Het construeren van verhalen

Met goed geconstrueerde verhalen bind je mensen aan de doelen en resultaten waar je als procesmanager voor aan de lat staat. Zulke verhalen bevatten tenminste de volgende onderdelen:

  • een breed geformuleerd idee: het antwoord op de vraag “waarom doen we dit?”;
  • eveneens nog breed geformuleerde doelen: het antwoord op de vraag “wat willen we bereiken?”. Doelen zijn “-er”-woorden: meer, beter, efficiënter, schoner, veiliger… Motiverend, én: het kan altijd beter;
  • zo mogelijk criteria: waar moeten resultaten aan voldoen?;
  • in vrijwel elk verhaal wordt geteld: “-er”-woorden verwijzen daar naar. Tellen is beslist niet waardevrij. Iets is kennelijk de moeite waard om te worden geteld; tellen leidt tot het maken van categorieën, tot boven-, neven- en onderschikking;
  • in een goed verhaal zit een causale strategie. Oftewel: hoe ga je om met oorzaak en gevolg? Wat of wie heeft schuld aan het probleem, wie of wat brengt de oplossing?;
  • verhalen bevatten metaforen – beelden die het verhaal op een andere manier vertellen en die appelleren aan gedeelde kennis en normen.

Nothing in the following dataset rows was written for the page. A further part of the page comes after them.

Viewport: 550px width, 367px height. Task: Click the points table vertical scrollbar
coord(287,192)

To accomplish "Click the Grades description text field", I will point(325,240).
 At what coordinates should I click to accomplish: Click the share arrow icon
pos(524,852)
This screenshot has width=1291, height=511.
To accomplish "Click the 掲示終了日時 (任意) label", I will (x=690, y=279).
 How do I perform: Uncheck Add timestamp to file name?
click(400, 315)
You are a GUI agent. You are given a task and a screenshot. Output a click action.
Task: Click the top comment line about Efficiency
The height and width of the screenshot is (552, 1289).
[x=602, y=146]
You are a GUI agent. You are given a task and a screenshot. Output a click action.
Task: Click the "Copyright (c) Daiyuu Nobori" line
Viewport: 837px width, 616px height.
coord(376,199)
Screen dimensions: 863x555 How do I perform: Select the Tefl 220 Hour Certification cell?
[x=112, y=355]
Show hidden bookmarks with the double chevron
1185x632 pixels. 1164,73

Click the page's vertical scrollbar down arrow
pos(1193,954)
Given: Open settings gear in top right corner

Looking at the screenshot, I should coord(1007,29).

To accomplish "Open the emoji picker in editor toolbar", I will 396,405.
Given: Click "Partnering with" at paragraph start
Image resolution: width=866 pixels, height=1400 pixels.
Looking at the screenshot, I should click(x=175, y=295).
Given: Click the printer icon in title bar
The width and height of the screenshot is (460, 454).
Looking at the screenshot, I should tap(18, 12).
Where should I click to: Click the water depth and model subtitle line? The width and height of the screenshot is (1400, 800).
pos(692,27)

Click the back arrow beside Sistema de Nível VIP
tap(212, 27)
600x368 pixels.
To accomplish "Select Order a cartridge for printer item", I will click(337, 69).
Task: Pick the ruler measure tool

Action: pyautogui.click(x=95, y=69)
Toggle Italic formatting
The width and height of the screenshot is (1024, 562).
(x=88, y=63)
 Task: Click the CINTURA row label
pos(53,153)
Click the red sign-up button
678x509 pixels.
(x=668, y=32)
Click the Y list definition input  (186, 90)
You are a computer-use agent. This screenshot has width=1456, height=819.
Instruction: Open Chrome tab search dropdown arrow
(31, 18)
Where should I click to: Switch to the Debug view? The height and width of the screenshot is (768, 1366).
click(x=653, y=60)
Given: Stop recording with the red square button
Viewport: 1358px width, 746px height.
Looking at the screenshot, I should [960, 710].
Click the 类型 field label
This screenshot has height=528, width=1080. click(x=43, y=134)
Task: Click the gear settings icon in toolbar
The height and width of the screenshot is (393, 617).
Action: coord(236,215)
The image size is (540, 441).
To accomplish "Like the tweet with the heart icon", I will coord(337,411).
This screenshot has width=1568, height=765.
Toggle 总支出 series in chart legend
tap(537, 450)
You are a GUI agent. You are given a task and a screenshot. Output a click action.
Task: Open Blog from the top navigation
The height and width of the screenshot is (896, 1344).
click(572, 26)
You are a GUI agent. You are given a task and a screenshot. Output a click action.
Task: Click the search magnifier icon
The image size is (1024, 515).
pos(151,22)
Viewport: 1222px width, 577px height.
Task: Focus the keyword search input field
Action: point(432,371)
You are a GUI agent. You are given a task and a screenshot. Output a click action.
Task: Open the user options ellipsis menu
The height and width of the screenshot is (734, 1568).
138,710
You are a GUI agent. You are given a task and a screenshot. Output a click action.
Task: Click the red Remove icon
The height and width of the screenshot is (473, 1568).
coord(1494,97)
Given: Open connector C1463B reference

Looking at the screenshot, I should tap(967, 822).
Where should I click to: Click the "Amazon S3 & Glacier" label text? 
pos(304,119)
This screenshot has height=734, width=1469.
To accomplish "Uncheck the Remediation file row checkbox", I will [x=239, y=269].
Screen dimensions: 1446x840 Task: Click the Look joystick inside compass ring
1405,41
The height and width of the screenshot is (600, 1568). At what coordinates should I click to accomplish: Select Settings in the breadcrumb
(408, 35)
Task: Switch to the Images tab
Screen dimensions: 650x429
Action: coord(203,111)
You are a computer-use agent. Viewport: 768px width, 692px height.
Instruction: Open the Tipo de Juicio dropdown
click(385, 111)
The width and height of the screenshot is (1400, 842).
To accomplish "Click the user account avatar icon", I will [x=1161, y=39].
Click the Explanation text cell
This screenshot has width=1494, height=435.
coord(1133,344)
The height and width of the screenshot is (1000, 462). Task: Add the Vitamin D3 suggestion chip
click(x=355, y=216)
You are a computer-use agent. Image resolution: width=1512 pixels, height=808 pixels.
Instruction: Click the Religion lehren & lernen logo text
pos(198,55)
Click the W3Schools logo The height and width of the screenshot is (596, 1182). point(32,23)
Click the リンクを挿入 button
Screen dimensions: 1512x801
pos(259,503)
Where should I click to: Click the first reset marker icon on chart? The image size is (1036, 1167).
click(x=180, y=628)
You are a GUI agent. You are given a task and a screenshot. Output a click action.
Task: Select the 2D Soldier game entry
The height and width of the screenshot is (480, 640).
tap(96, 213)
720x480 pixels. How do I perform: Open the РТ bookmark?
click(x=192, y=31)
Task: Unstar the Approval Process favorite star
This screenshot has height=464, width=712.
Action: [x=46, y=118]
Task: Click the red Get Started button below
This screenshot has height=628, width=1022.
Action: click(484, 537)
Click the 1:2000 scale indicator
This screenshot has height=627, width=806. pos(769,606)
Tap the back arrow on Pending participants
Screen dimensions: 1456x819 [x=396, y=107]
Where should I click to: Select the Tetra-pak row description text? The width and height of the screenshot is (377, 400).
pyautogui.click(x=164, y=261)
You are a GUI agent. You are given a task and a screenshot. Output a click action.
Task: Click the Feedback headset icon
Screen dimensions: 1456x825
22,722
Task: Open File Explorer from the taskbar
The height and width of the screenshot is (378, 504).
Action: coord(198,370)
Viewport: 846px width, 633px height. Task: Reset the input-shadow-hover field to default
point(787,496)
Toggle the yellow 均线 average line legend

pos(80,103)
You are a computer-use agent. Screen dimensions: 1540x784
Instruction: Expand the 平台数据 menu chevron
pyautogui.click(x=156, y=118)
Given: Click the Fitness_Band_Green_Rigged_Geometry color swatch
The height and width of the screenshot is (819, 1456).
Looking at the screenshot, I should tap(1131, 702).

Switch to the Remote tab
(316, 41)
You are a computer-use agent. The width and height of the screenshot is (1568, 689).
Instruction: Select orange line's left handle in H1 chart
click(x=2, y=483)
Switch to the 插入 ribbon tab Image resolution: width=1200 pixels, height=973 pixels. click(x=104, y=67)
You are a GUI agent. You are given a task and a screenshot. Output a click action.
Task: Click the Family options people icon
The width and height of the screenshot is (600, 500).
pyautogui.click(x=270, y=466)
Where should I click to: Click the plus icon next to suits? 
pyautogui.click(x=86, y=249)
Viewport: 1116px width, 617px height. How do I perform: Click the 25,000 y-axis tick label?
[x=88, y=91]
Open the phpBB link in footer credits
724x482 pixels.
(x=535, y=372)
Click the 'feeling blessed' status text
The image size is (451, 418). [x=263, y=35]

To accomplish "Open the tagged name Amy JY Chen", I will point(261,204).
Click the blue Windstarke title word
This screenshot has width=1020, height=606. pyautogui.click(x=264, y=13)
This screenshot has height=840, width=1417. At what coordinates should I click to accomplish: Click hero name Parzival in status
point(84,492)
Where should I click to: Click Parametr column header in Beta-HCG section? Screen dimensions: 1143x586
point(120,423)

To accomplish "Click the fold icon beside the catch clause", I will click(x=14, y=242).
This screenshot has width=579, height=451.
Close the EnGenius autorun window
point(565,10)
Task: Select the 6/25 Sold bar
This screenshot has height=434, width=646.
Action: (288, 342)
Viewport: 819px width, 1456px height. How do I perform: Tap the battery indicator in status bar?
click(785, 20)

Al deze elementen zijn de ingrediënten van frames waar je je verhaal in giet om draagvlak en draagkracht te verkrijgen voor de oplossingsrichtingen die kansrijk zijn.

Een frame bestaat uit een aantal vaste kapstokhaakjes waar je je verhaal aan ophangt. In een frame laat je zien wat het probleem is, wat daar de oorzaak van is en wat je kunt doen om het op te lossen. Je maakt het minder abstract door het te koppelen aan een slachtoffer, een schurk en een held. Een frame gaat pas echt spreken, als er emotie in zit – iets waardoor je gesprekspartners op het puntje van hun stoel gaan zitten.

Zie de PDF voor voorbeelden en schema’s.

Vormgeven aan participatie

Welbekend is de participatieladder – die gaat van negeren tot meebeslissen. Wat betekent dat in de context van procesmanagement, waar het erom gaat draagvlak en draagkracht voor doelen en resultaten te bereiken? Om daar grip op te krijgen onderscheiden we aan de kwestie waarin je participatie wilt realiseren twee dimensies:

  • staat de oplossing(srichting) al vast, of is die nog flexibel?
  • gaat die oplossing van één dominante partij uit, of van meerdere samenwerkende partijen?

Zo ontstaan vier kwadranten, met bijbehorende vragen, participatiemogelijkheden en – instrumenten. Zie de PDF.

Opdracht

  • Neem een actuele klus
  • In welk kwadrant zit die, als het om participatie gaat?
  • wat betekent dat voor hoe je participatie vormgeeft?

Neem het antwoord op de vragen mee naar de volgende bijeenkomst (131218).